The six times the word “place” appears in the episode of Jacob’s dream of a ladder reaching heaven with angels ascending and descending corresponds to the six directions of a cube, the archetypal form of all space. Rabbi Yitzchak Ginsburgh in his book, Living in Divine Space, explains how the six directions of a cube relate to six constant mitzvot incumbent on all Jews, at all times, and in all places, as taught by Maimonides. In the introduction to the Sefer Hachinuch, it hints to a further connection between these six mitzvot and the six cities of refuge in ancient Israel, where those who killed inadvertently were given the opportunity to find haven in six cities of refuge.
Rabbi Ginsburgh teaches that a city of refuge in a spiritual and psychological sense still exists today in the form of Jewish meditation and specifically on meditating on these six constant mitzvot. Through contemplating the deeper meanings of the mitzvot and their manifold associations with the directions, the sefirot and various archetypal souls who represent these mitzvot and sefirot, one orients him or herself in the middle of the cube, creating a spiritual force field and a true center focus, with which one can then go out into the world.

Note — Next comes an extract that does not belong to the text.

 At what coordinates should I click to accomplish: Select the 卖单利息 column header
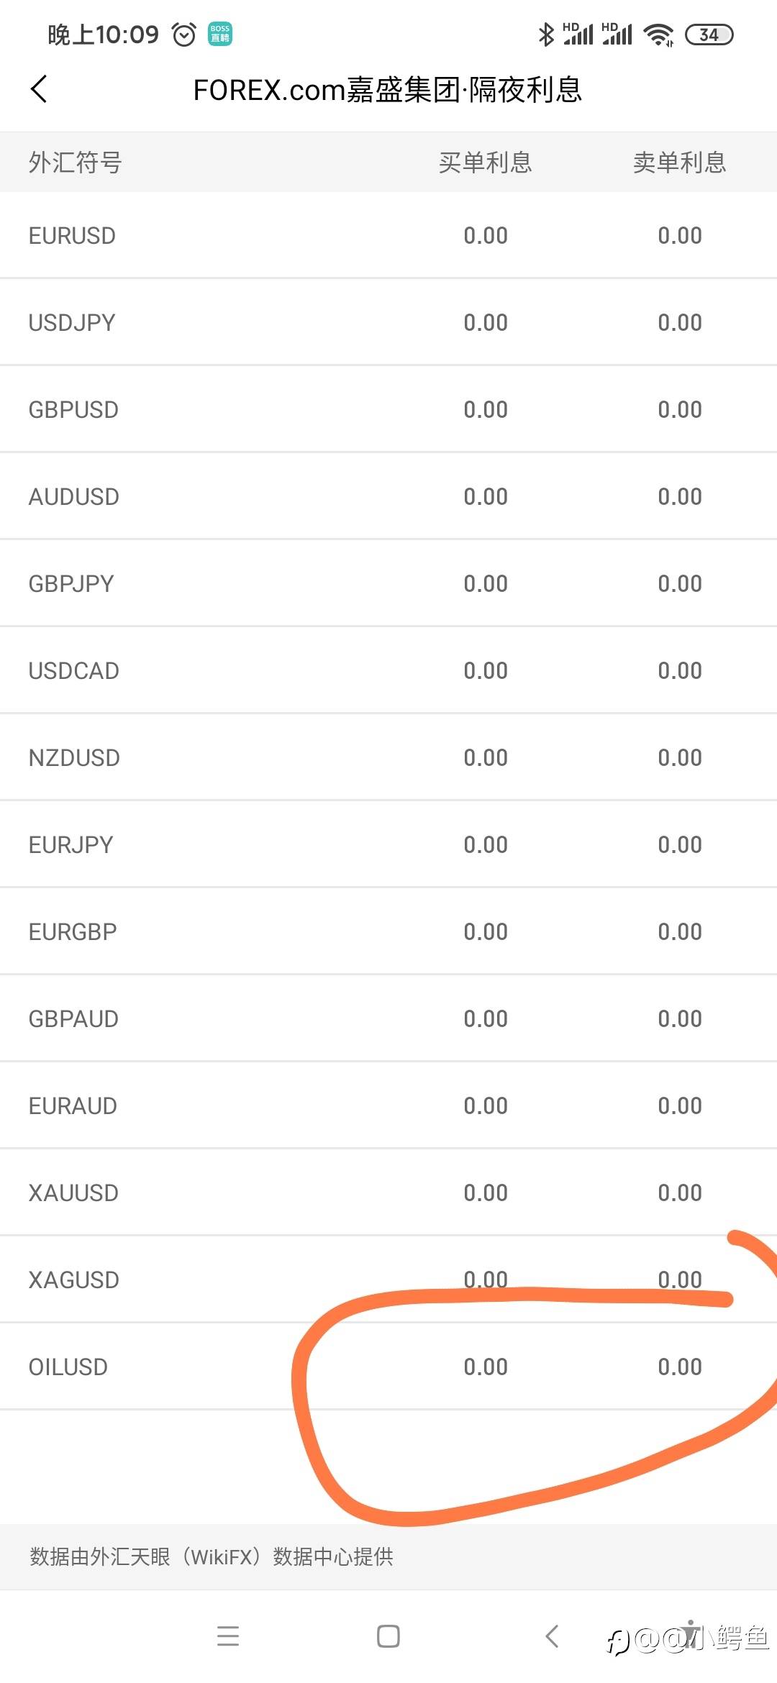click(680, 163)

The one meditating represents the middle, seventh point, which has its associations, as well as a mitzvah which “aspires” to be constant, as taught in the Talmud: “Would that a person pray all the day continually”. King David alluded to this when exclaiming: “And I am prayer.”

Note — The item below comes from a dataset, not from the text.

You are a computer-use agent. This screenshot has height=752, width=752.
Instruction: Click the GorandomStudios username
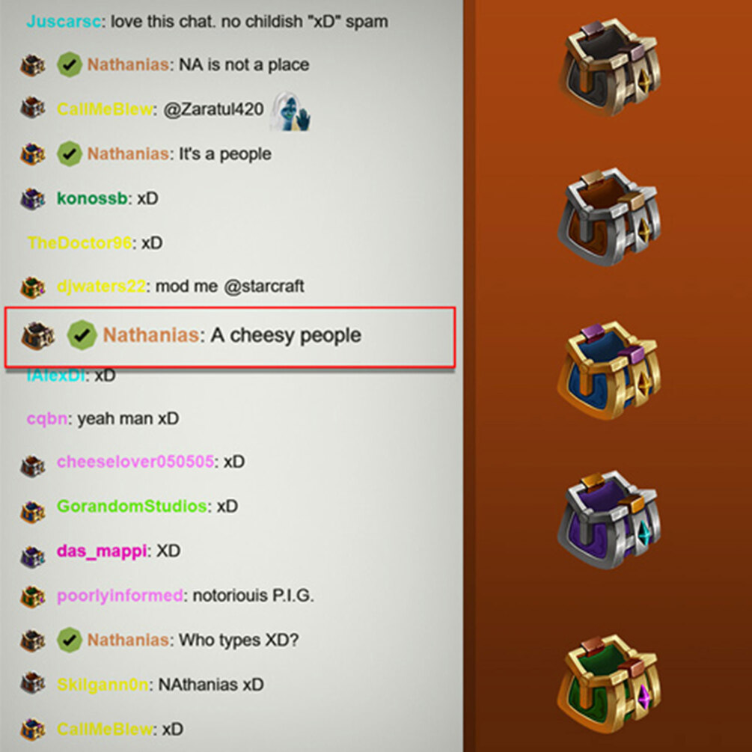(132, 507)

This meditation, based on the six directions of space, is one of the secrets of shaking the four species on the holiday of Succot to the six directions.
The six/seven mitzvot and their related associations are:
|Constant Mitzvah||Direction||Sefirah||Sefirah||Inner Sense||Soul|
|Belief in existence of God||Above||Netzach||Victory||Security||Moses|
|Not believing in other gods||Below||Hod||Glory||Acknowledgment||Aaron|
|Belief that God is One||Front/East||Tiferet||Beauty||Compassion||Jacob|
|Love of God||Right/South||Chesed||Kindness||Love||Abraham|
|Fear/Awe of God||Left/North||Gevurah||Strength||Fear||Isaac|
|Not straying after negative thoughts||Behind/West||Yesod||Foundation||Truth||Joseph|
The above chart is the skeleton of the meditation, which is at once mystically potent, yet very practical in its application to daily life. Once the associations are learned there is no limit of depths that can be reached through this and other forms of Jewish meditation.

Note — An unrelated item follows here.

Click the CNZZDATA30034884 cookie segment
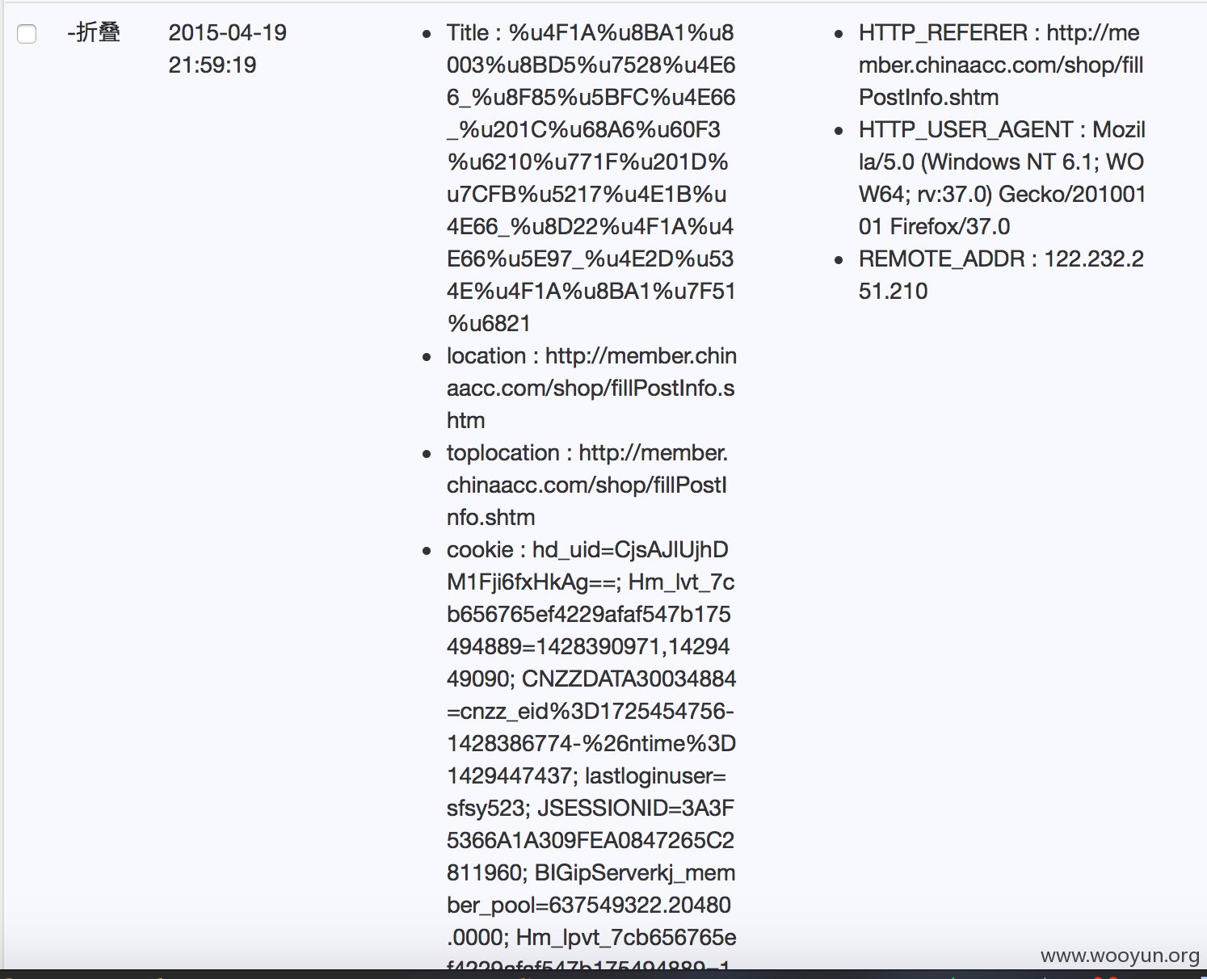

Meditation in a sense is creating a dream state, where the conscious and subconscious elements of the psyche, the intellect and the emotions merge together in harmony and creative endeavor. As in a dream, meditation lifts us above the strictures of time and space, giving leave of the soul to soar to the heart of heaven. Afterwards, one needs to interpret the meditation, just as a dream needs interpreting, in order to fully integrate that which was learned and gained by the experience.
For those who take the time and make the effort to meditate and contemplate the deep secrets of time and space hidden in the Torah, one is able to come to the same conclusion as Jacob: “How awesome is this place! This in none other than the house of God and this is the gate of the heavens.”